Habitat Preferences: Widely distributed in disturbed open sites, roadsides, pastures, annual grasslands, and waste areas.
Recorded Range:Carduus pycnocephalus is an invasive species in the United States in: AL, AR, CA, ID, NY, OR, SC, TX, WA. It is native to the Mediterranean region and some other countries further north or east.
North America species range map for Carduus pycnocephalus:
North American range map courtesy of Virginia Tech, Dept. of Forest Resources & Environmental Conservation
Click image for full size map
U.S. Weed Information: In North America Carduus pycnocephalus, Italian thistle; compact-headed thistle can be weedy or invasive according to the following authoritative sources: State noxious weed lists for 46 states;
California Invasive Plant Council;
Weeds of the West.
Plants included here may become weedy or invasive.
Invasive/Noxious Weed Information: In North America species is listed as a Noxious Weed by the federal government and/or a State;
Arkansas, Carduus thistle, Noxious weed;
California, Italian thistle C list (noxious weeds);
Iowa, Carduus thistle, Primary noxious weed;
Oregon, Italian thistle "B" designated weed, Italian thistle, Quarantine;
Washington, Italian thistle Class A noxious weed, Italian thistle Noxious weed seed and plant quarantine.
Plants included here are invasive or noxious.
Carduus pycnocephalus has become a noxious weed in Australia, New Zealand, Macaronesia, South Africa, the Arabian Peninsula, South America, Hawaii, and North America.
Wetland Indicator: Unknown
Threatened/Endangered Information: Unknown
Genus Information: In North America there are 6 species and 6 accepted taxa overall for Carduus. Worldwide, The Plant List includes 130 accepted species names and a further 297 scientific names of infraspecific rank for Carduus.

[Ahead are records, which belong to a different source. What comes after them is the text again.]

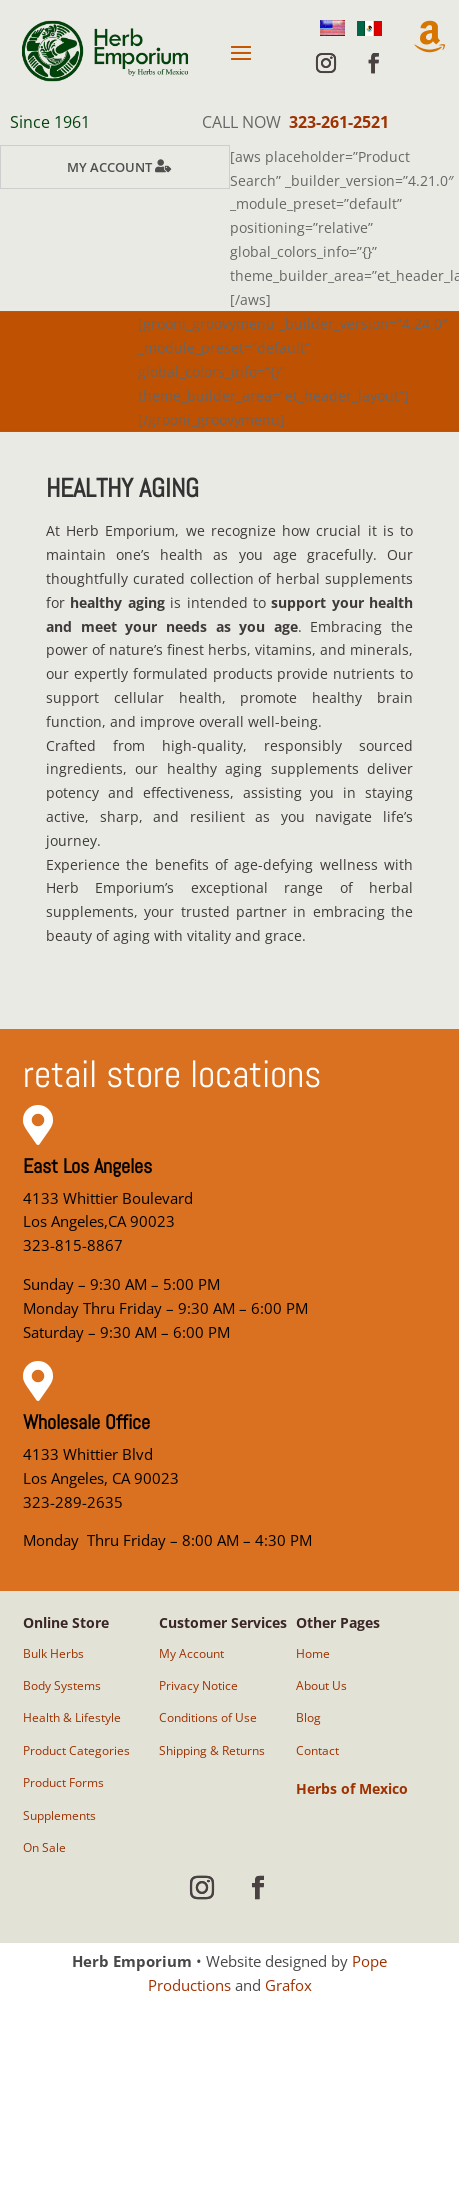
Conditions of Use (208, 1717)
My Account (109, 167)
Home (313, 1653)
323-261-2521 (339, 122)
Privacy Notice (198, 1685)
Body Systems (62, 1685)
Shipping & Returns (212, 1750)
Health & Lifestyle (72, 1717)
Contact (317, 1750)
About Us (321, 1685)
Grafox (288, 1985)
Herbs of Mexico (352, 1788)
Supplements (59, 1815)
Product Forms (63, 1782)
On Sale (44, 1847)
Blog (308, 1717)
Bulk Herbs (53, 1653)
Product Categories (76, 1750)
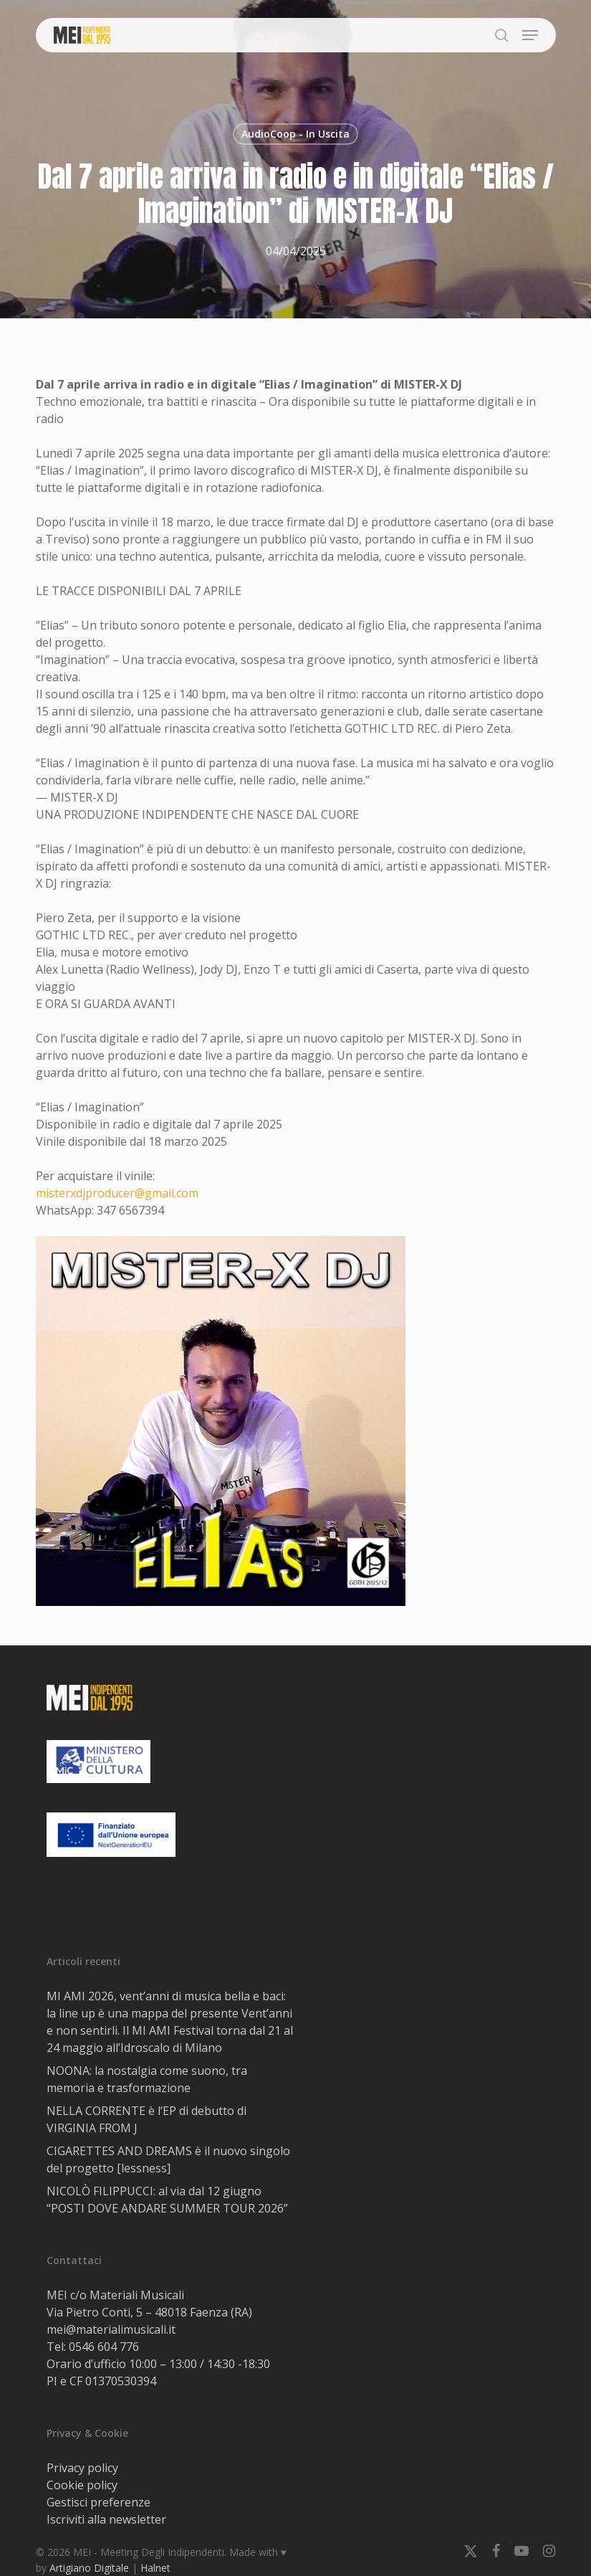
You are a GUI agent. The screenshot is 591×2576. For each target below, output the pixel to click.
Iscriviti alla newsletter (106, 2519)
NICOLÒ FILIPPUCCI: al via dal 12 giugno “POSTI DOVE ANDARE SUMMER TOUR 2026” (167, 2199)
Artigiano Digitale (89, 2568)
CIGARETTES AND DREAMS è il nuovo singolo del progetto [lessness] (168, 2159)
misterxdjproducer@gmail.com (117, 1193)
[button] (530, 35)
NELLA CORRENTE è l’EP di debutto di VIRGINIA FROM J (146, 2119)
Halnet (155, 2568)
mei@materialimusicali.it (111, 2329)
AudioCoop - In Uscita (295, 134)
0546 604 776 (104, 2346)
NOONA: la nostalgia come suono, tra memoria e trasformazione (147, 2079)
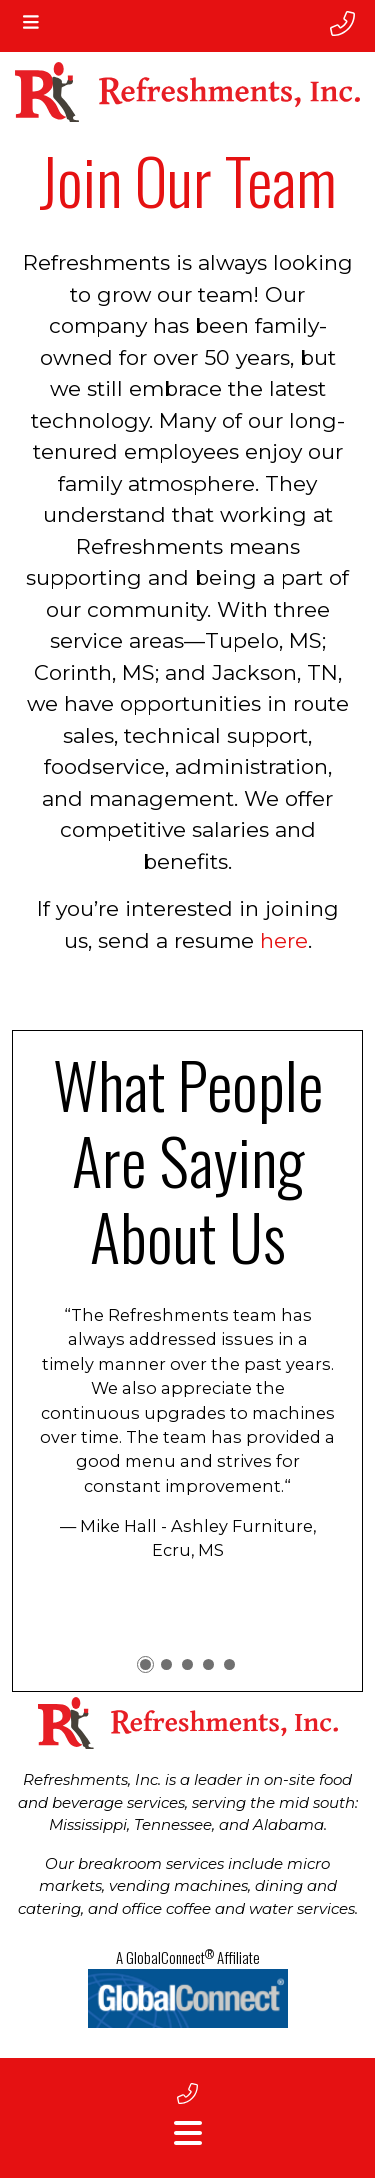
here (284, 940)
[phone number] (342, 24)
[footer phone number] (187, 2093)
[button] (145, 1664)
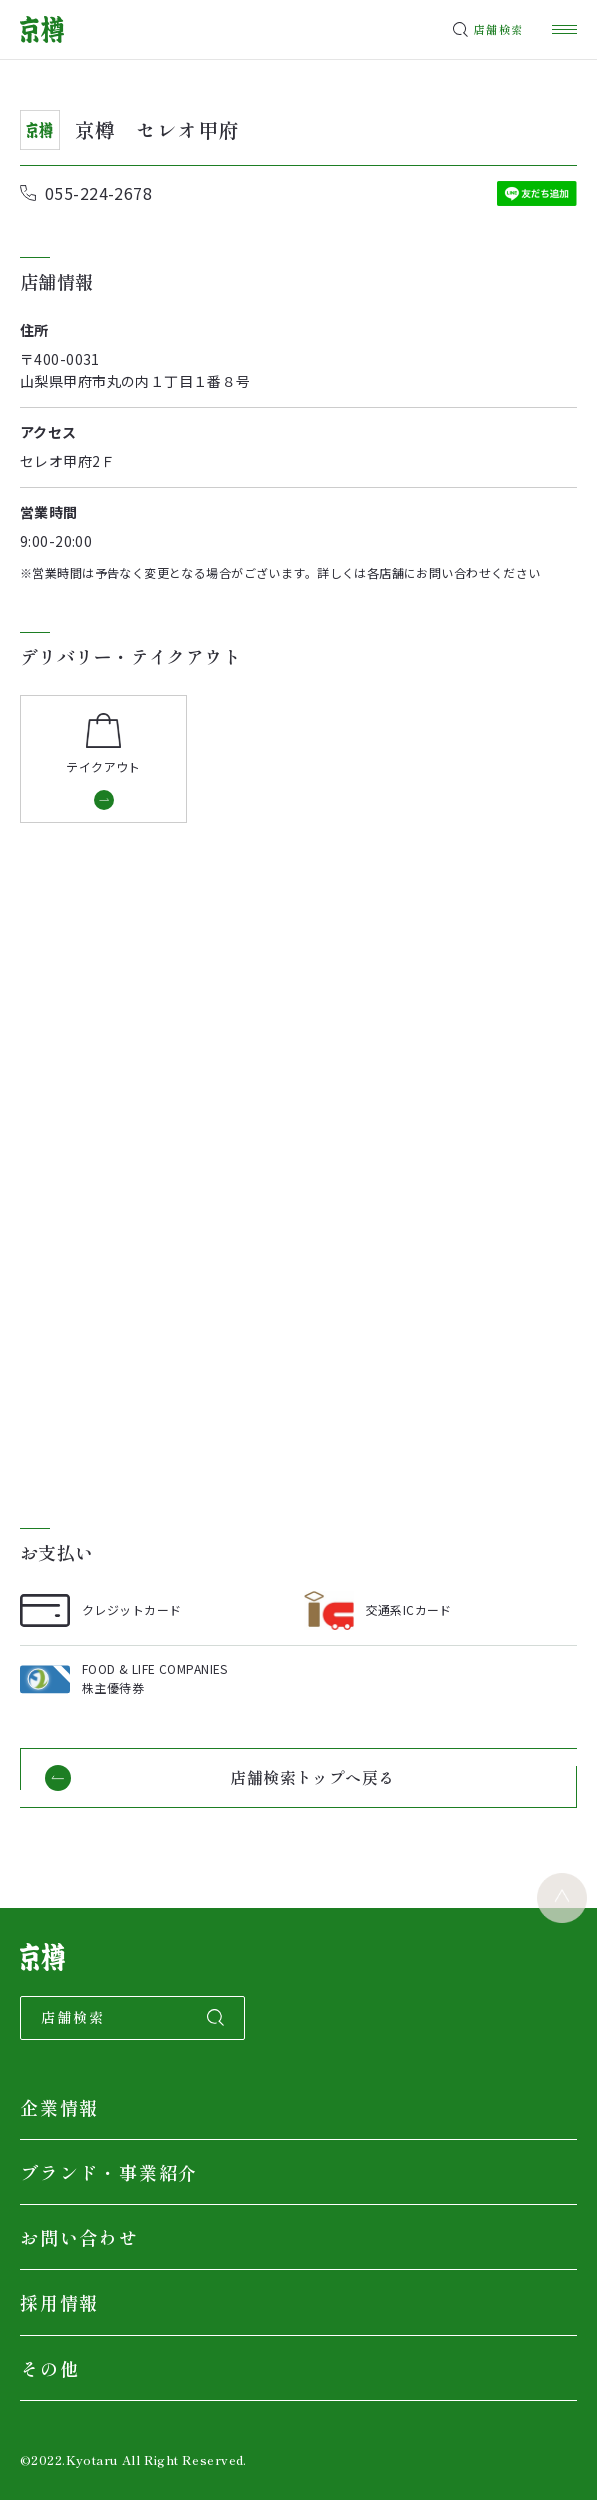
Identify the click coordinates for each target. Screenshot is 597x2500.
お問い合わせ (79, 2237)
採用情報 (59, 2302)
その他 (49, 2368)
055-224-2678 (98, 193)
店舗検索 (498, 29)
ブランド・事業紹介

In the Southwestern United States: Arizona has 6 species of genus Carduus, California has 10 species, Nevada has 7 species, New Mexico and Utah each have 9 species, Texas has 13 species. All data approximate and subject to revision.
There are 2 sub-species in Carduus pycnocephalus, 1 in the United States;
Carduus pycnocephalus subsp. pycnocephalus.
Comments:Carduus pycnocephalus is introduced in North America and has become an introduced species in other regions around the world, often becoming a noxious weed or invasive species. This species grows densely, crowding out other vegetation and competing with native species. Its ability to grow in dense stands increases the risk of wildfire.
Importance to Wildlife, Birds and Livestock
Carduus pycnocephalus is an invasive species which spreads rapidly and forms dense stands in pastures and rangeland likely crowding out desirable forage for wildlife species and livestock. Additionally, animals do not like to forage on it because its foliage is so spiny. Birds and small mammals including bats may likely feed on the small seeds and what nectar that might be available.
Special Value to Native Bees, Butterflies and Insects
Carduus pycnocephalus flowers may be visited by butterflies, bees and other small insects.
The genus Carduus is the Latin name for "thistle" or "thistle-like plant".
The genus Carduus was published by Carl Linnaeus in 1753.
The species epithet "pycnocephalus" means "thick-headed", with heads in thick clusters.